Purim – A time for wearing masks.

A message from Dan Sztrajt, Assistant Principal (Jewish Life)  

For generations Jews around the world have celebrated the joyous festival of Purim by dressing up and wearing masks, just as Queen Ester masked her Jewish identity. As part of our mitzvah to hear the Megilah, we recount how Mordechai helped Ester hide her Jewish heritage in order to marry King Ahashverosh. Unbeknown to Ester at the time, her masked Jewish identity would ultimately allow her to save the entire Jewish people from annihilation.

Haman’s plan to execute all the Jews of the Persian Empire was spawned by his anger at a single Jew who acted differently from other citizens, one who would not bow to him. Haman’s ability to project his rage from one person onto their entire ethnic or cultural group exemplifies the very root of racism. Haman’s excessive response provides us with a mirror to our own biases and the dangers they create. How frequently do we see someone who looks different or does different things from us and make judgments about their entire ethnicity?

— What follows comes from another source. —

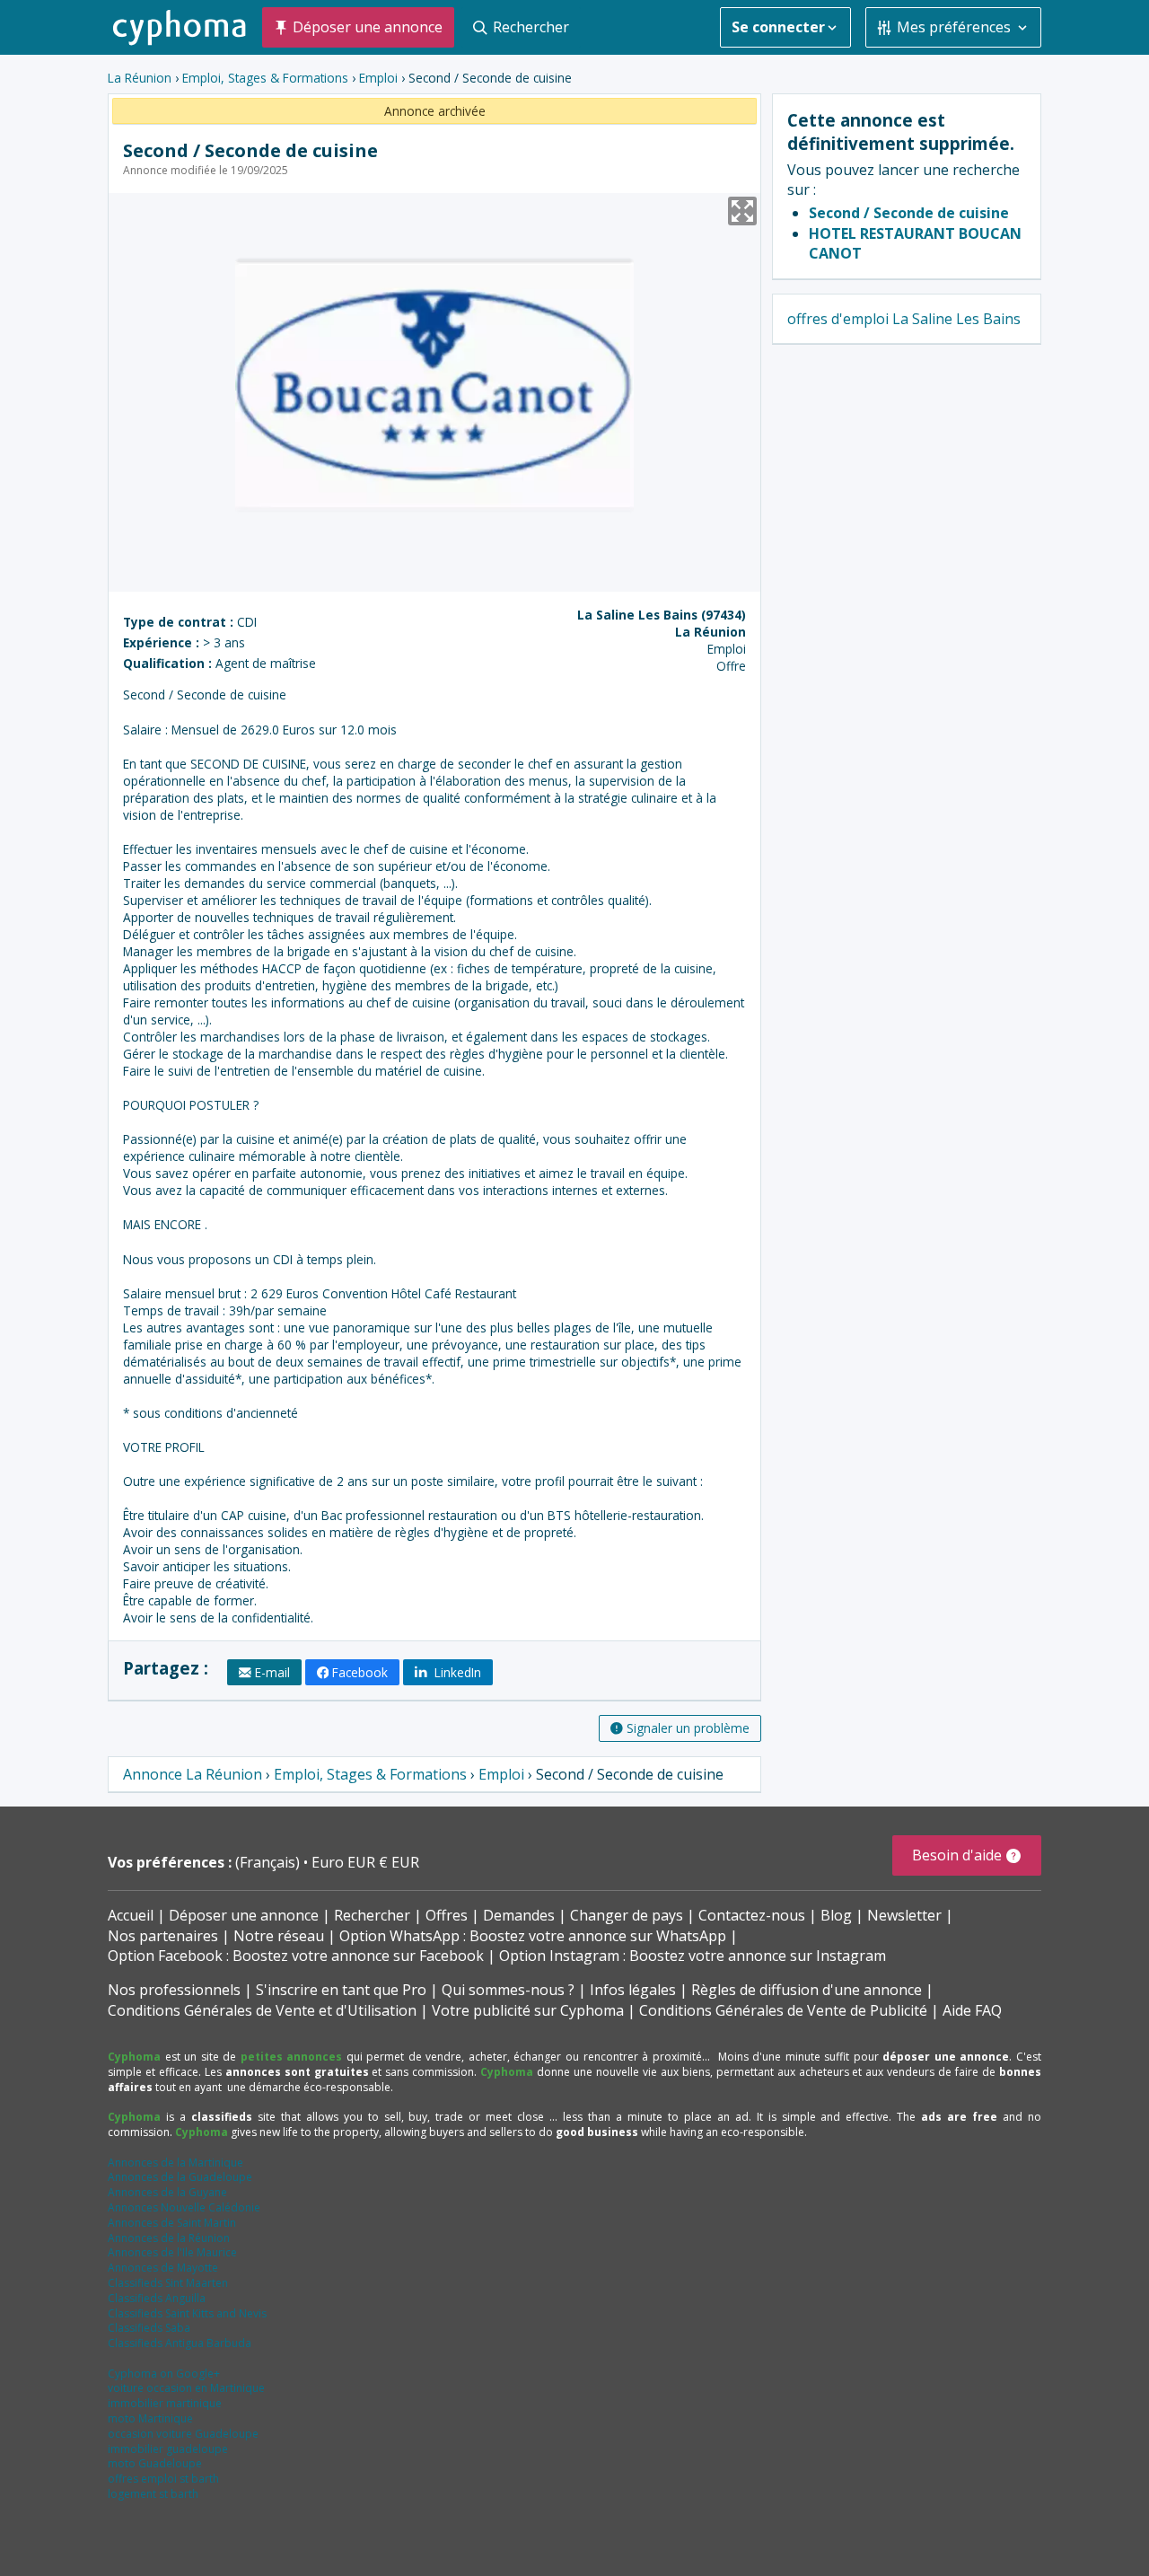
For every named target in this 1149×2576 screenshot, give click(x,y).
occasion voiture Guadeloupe (183, 2433)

Right now, we are confronted with a new reason why so many people all over the world are wearing masks. These masks are not about hiding one’s identity, but rather protecting themselves from others. Our fear of the Covid-19 Coronavirus is quite valid, so much of this new threat is unknown and we are left unsure about how to best protect ourselves. Yet incredibly, long before the bulk of Australians have donned masks, many chose to protect themselves by excluding others. The mistrust of Australians and visitors of Asian origin has been a major feature of this health crisis. Icons of Asian dining have closed down and reports of discrimination and racism have grown. For some, the current climate is scary for more than just the obvious reasons.

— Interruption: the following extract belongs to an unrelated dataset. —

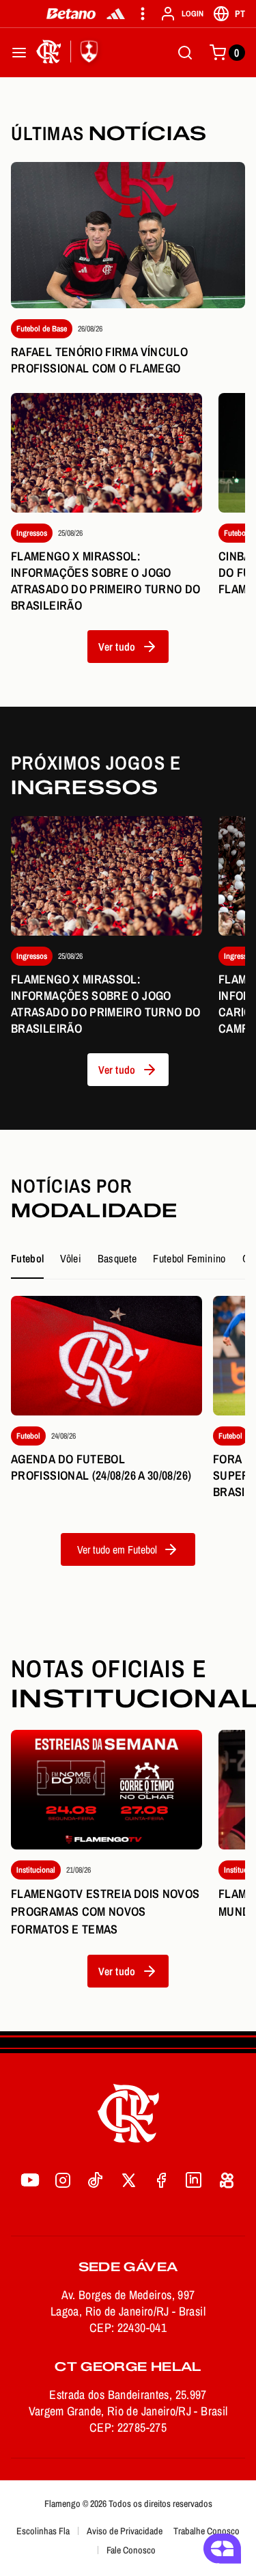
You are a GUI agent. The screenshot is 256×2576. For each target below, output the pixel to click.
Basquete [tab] (117, 1258)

So what does our Jewish heritage and the Purim story have to teach us about how we respond to Covid-19? Perhaps our Jewish understanding of being an outsider and looking a little different gives us a valuable sense of empathy. From Queen Ester we know what it is like to have to hide your identity to attain equal treatment. From Haman we understand how quickly people unfairly perceive a threat simply from the way somebody looks. As we don our masks for Purim, let’s heed the lesson of the megillah, and treat others with the same dignity we all deserve.